Abdelkader, du chef d’Etat déchu au héros international
Exilé en Turquie, puis à Damas, il se contente d’enseigner, de prier, d’échanger. Il crée son école. Par son enseignement, il finit par s’imposer dans le milieu intellectuel sunnite de Damas. En 1860, suite à un conflit entre les Chrétiens et les Druzes, des musulmans de Damas envahissent le quartier chrétien et massacrent ses habitants. Choqué par cette attitude qu’il condamne, Abdelkader regroupe son armée pour aller sauver les Chrétiens. La tradition syrienne dit qu’il entra sur son cheval blanc, armé de son sabre et sans un mot, il fixa les rebelles. Connu et admiré pour ses enseignements mais surtout sa foi et ses prêches, les assaillants se
rendirent. Abdelkader regroupa les Chrétiens et les plaça sous sa protection dans son quartier personnel.

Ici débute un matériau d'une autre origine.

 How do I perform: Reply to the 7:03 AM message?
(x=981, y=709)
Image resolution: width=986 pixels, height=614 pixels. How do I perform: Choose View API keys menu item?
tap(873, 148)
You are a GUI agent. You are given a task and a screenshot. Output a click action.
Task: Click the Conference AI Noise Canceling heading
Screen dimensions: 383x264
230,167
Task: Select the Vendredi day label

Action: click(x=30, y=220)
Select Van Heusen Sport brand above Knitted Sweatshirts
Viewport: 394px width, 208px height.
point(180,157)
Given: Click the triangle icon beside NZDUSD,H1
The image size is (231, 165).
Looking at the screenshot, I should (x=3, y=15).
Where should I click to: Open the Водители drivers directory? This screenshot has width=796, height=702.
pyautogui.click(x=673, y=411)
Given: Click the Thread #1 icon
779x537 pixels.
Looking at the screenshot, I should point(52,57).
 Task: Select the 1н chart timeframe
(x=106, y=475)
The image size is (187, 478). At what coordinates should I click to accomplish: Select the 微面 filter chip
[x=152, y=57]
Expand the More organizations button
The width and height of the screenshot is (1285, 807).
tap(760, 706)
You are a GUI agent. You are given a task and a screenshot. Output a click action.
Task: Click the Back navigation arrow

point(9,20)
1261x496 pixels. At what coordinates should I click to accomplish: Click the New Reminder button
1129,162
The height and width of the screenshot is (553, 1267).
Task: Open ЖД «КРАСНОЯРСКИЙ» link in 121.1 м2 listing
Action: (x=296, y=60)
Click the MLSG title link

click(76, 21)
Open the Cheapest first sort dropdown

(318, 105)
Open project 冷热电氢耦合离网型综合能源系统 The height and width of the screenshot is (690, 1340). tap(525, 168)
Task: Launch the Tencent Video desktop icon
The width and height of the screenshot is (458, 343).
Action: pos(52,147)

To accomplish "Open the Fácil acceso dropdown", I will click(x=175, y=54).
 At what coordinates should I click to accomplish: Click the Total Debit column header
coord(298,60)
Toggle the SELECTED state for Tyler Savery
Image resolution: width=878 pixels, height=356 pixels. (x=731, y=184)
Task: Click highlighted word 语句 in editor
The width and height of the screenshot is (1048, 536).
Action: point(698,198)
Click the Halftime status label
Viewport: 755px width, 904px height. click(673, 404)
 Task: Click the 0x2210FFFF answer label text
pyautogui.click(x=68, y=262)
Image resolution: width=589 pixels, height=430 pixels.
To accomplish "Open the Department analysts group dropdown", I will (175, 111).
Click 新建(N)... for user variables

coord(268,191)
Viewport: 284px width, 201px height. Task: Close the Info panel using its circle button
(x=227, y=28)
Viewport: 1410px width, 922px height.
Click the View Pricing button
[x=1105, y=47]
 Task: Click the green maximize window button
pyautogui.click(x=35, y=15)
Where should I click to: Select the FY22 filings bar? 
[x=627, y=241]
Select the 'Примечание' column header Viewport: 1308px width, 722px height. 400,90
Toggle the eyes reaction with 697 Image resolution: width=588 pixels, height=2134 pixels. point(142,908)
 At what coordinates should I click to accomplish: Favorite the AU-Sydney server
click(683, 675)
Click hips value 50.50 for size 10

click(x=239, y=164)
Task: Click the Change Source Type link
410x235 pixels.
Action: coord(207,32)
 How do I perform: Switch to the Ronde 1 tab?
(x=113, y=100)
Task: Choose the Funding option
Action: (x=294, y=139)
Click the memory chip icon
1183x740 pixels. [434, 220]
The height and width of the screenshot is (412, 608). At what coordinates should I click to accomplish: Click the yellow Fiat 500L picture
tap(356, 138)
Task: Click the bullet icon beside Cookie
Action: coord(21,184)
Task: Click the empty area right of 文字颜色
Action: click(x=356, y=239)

La légende dit qu’il donna de l’argent à toute personne qui lui amenait un chrétien dans le but de l’établir dans son quartier afin de le protéger. Ce quartier est toujours présent dans le centre de Damas à côté de la célèbre mosquée des Omeyyades. En 1883, Abdelkader décède en véritable chef d'État algérien mais aussi arabe. Respecté et aimé des Chrétiens, sa mémoire reste vivante
en Algérie dont il est le symbole de la Résistance de même qu'en Syrie dont il est le symbole du dialogue islamo-chrétien si cher à son cœur.